Your group's grade on design project two will not take into
account your oral presentation. Instead, your presentation and
the comments you make in critiquing other designs will be
considered as part of your recitation grade. And don't worry
about negative recommendations and misunderstandings by other
classmates that critique your design; they do not affect
your grade.
Some design teams are split between two sections; those design
teams will make just one presentation, in the section belonging to
the majority of the team's members. If you are a minority member
and have the hour available, you are welcome to attend the other
section. If, in order for you to attend that other section, your
team should give its report at the beginning or end of the hour,
let your instructor know so that they can take that into
account when working out the presentation schedule.

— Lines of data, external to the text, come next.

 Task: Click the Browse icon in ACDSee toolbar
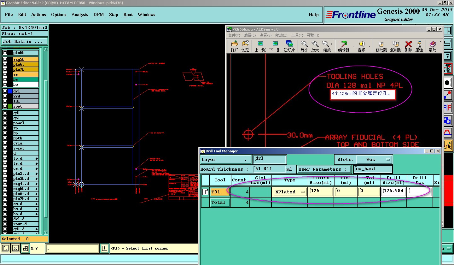[x=245, y=44]
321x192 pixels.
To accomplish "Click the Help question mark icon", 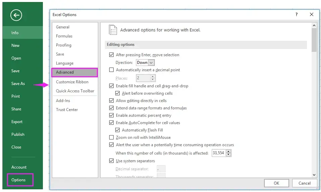I will (296, 15).
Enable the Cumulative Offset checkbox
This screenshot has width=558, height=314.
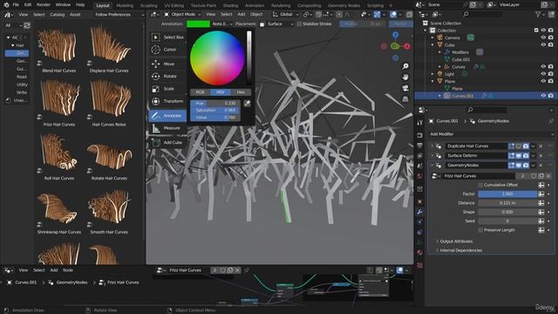pyautogui.click(x=480, y=185)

Organizing a presentation:
It is quite a challenge to make a short presentation that actually
communicates the things you really want to say, so it is a good
idea, as part of your preparation, to do a "dry run". A dry run
is a practice presentation in front of a mirror or a small group
of friends, with a clock. The dry run gives you a chance both to
find out if your talk is intelligible, and to assess whether or
not you have the timing right.
A well-organized presentation will start off with a very brief
overview, will make use of the blackboard to illustrate
graphically how things work, and will make the most important
points early, so that if you do run out of time, what you don't
get to say will be less important. Be careful not to get bogged
down in detail, and select carefully the things you do want to
talk about in depth. You can expect a "thirty seconds left"
warning from your instructor; that is a good opportunity to
gracefully (and quickly) wrap up whatever current point you are
talking about, and move to a few closing words that remind the
audience why your design is a winner.
† While this presentation falls during the last week of classes, in
consultation with the chair of the faculty we have determined that
the assignment falls in the spirit of the end-of-term rules.